Lin R Y, Curry A, Pesola G R, Knight R J, Lee H S, Bakalchuk L, Tenenbaum C, Westfal R E
Department of Emergency Medicine, Saint Vincents Hospital & Medical Center of New York and New York Medical College, New York, NY 10011, USA.
Ann Emerg Med. 2000 Nov;36(5):462-8. doi: 10.1067/mem.2000.109445.
Although the addition of H(2) blockers to H(1) antagonists has been promoted for use in anaphylaxis, there have been no large studies establishing the advantage of this approach in treating acute allergic syndromes. In this study we tested the hypothesis that combined H(1) and H(2) blockage results in improved outcomes in patients treated for acute allergic syndromes compared with treatment with H(1) blockade alone.
In a randomized, double-blind, placebo-controlled trial, 91 adult patients with acute allergic syndromes were treated with either 50 mg of diphenhydramine and saline solution (control group) or with 50 mg of diphenhydramine and 50 mg of ranitidine (active group). These patients were treated with parenteral administration. Patients were recruited from an emergency department at an urban academic medical center. The primary endpoints were resolution of urticaria, angioedema, or erythema at 2 hours after protocol treatment. Areas of cutaneous involvement, heart rates, blood pressures, respiratory findings, and symptom scores were also assessed at baseline, 1 hour, and 2 hours.

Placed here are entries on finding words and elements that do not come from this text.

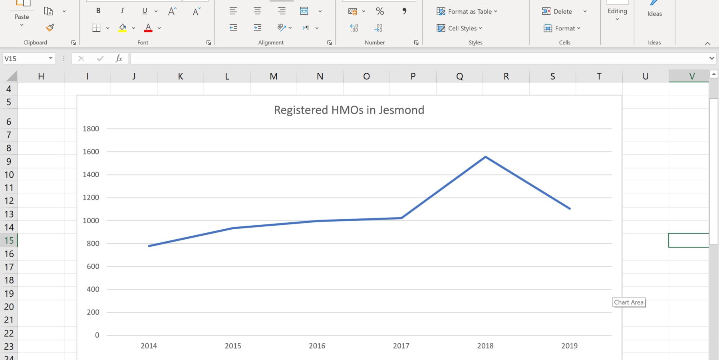Click the Increase Indent icon
719x360 pixels.
click(x=257, y=28)
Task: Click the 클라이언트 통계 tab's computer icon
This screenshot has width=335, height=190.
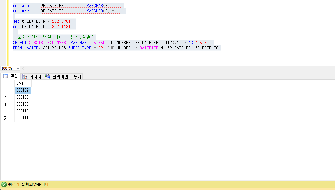Action: (48, 77)

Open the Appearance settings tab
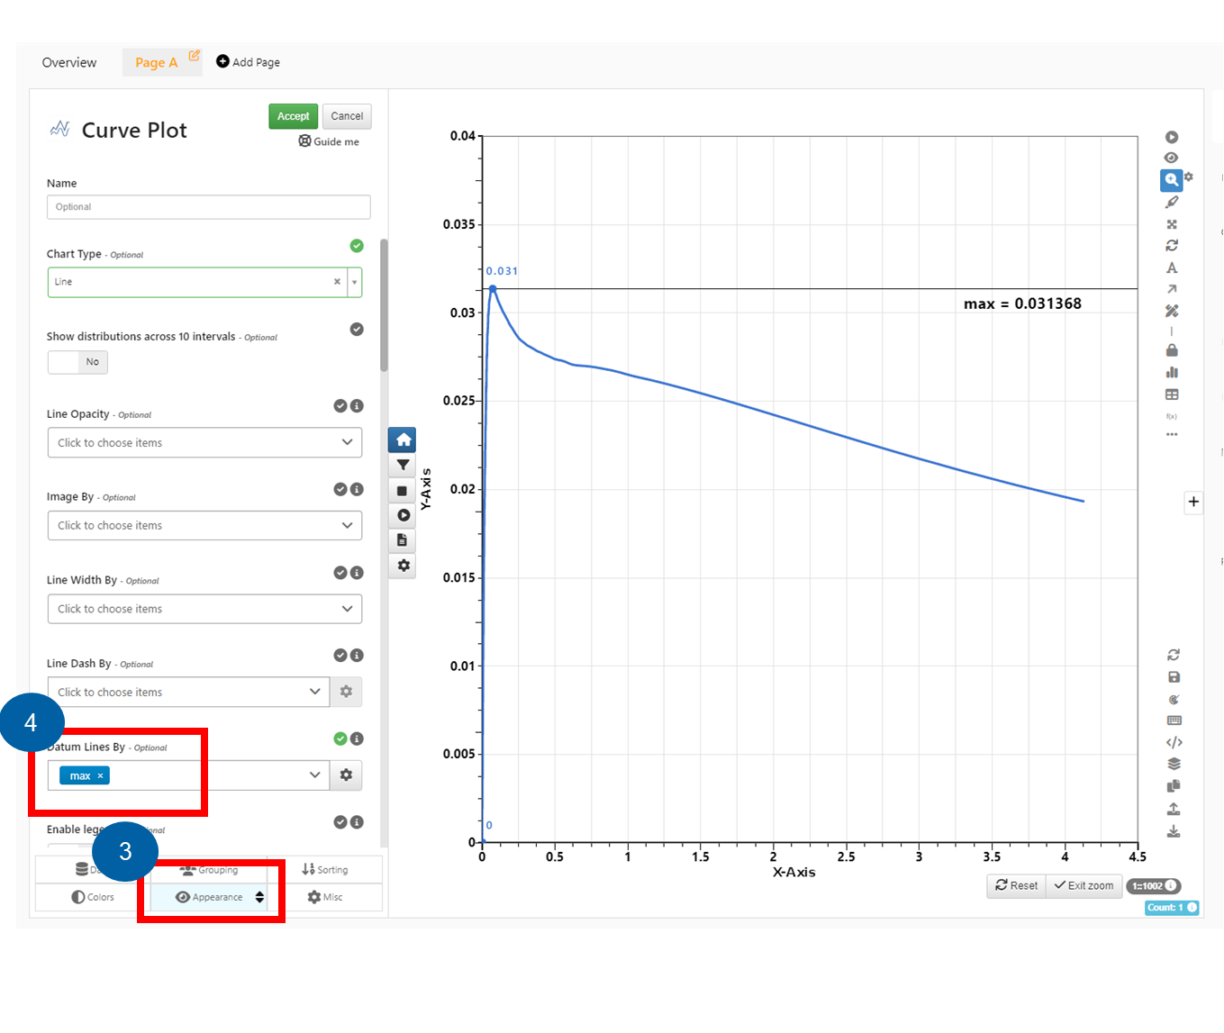[x=219, y=897]
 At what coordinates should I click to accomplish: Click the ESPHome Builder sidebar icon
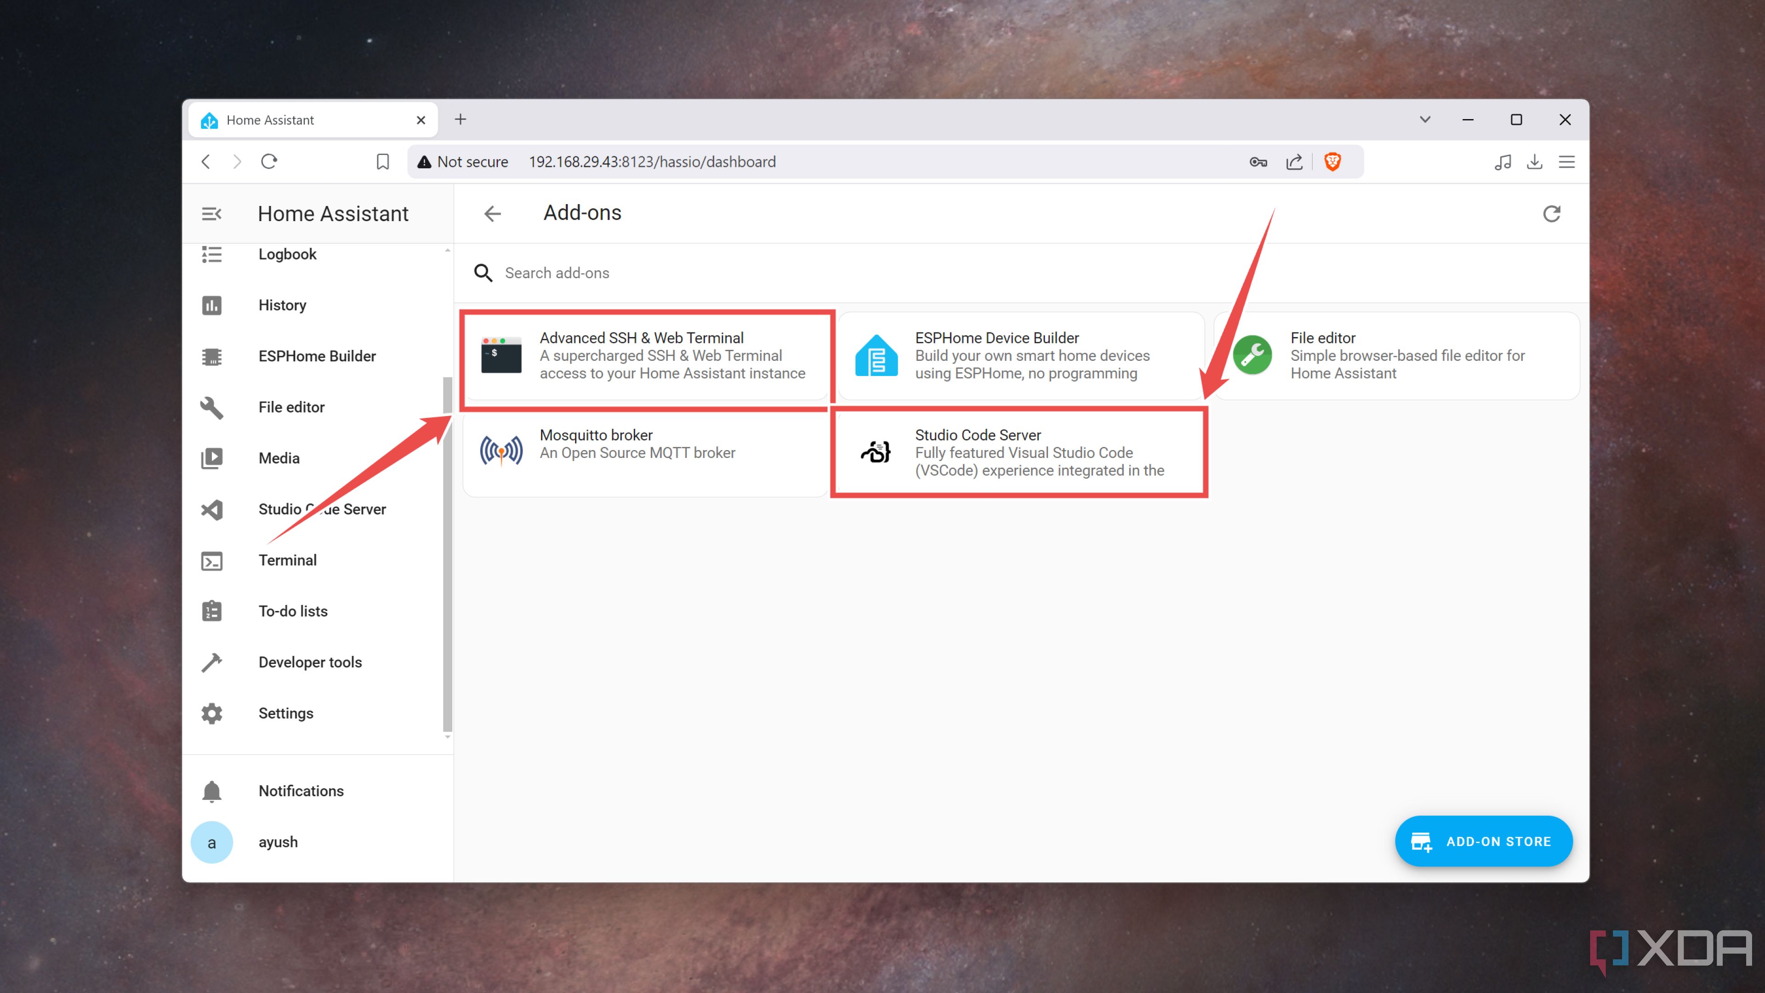coord(213,356)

There were significantly more patients without urticaria at 2 hours among the patients in the active group compared with those in the control group. Both groups had similar proportions of urticaria at baseline. Logistic regression models to predict resolution of urticaria, which accounted for baseline urticarial involvement, showed odds ratios in favor of the active group treatment. Similar findings were observed when the absence of both urticaria and angioedema was considered as the dependent variable. There was not a significant difference between the 2 groups with regard to the absence of erythema or angioedema (irrespective of the presence of urticaria) at 2 hours. Blood pressure and symptoms did not show differences between the 2 groups over time. Lower heart rates were observed 1 hour after treatment in the active treatment group (mean reduction 10 beats/min) compared with those found in the placebo group (mean reduction 6 beats/min).
These data show that adding H(2) blockers to H(1) antagonists results in additional improvement of certain cutaneous outcomes for patients presenting with acute allergic syndromes. These findings favor the recommendation for using combined H(1) and H(2) antihistamines in acute allergic syndromes.
尽管有人提倡在治疗过敏反应时将H₂受体阻滞剂与H₁拮抗剂联合使用,但尚无大型研究证实这种方法在治疗急性过敏综合征方面的优势。在本研究中,我们检验了这样一个假设:与单独使用H₁受体阻滞剂治疗相比,联合使用H₁和H₂受体阻滞剂可使急性过敏综合征患者获得更好的治疗效果。
在一项随机、双盲、安慰剂对照试验中,91例急性过敏综合征成年患者被随机分为两组,一组接受50mg苯海拉明和生理盐水治疗(对照组),另一组接受50mg苯海拉明和50mg雷尼替丁治疗(治疗组)。这些患者均接受胃肠外给药治疗。患者均来自一所城市学术医疗中心的急诊科。主要终点为治疗方案实施2小时后荨麻疹、血管性水肿或红斑消退情况。同时在基线、1小时和2小时评估皮肤受累面积、心率、血压、呼吸情况及症状评分。
与对照组相比,治疗组在2小时时无荨麻疹的患者明显更多。两组在基线时荨麻疹比例相似。在考虑基线荨麻疹受累情况的逻辑回归模型中,预测荨麻疹消退的比值比有利于治疗组。当将无荨麻疹和血管性水肿作为因变量时,也观察到了类似结果。两组在2小时时无红斑或血管性水肿(无论有无荨麻疹)方面无显著差异。两组血压和症状随时间未显示出差异。与安慰剂组(平均降低6次/分钟)相比,治疗组在治疗1小时后心率降低更明显(平均降低10次/分钟)。
这些数据表明,在H₁拮抗剂基础上加用H₂受体阻滞剂可使急性过敏综合征患者的某些皮肤症状得到进一步改善。这些结果支持在急性过敏综合征中联合使用H₁和H₂抗组胺药的建议。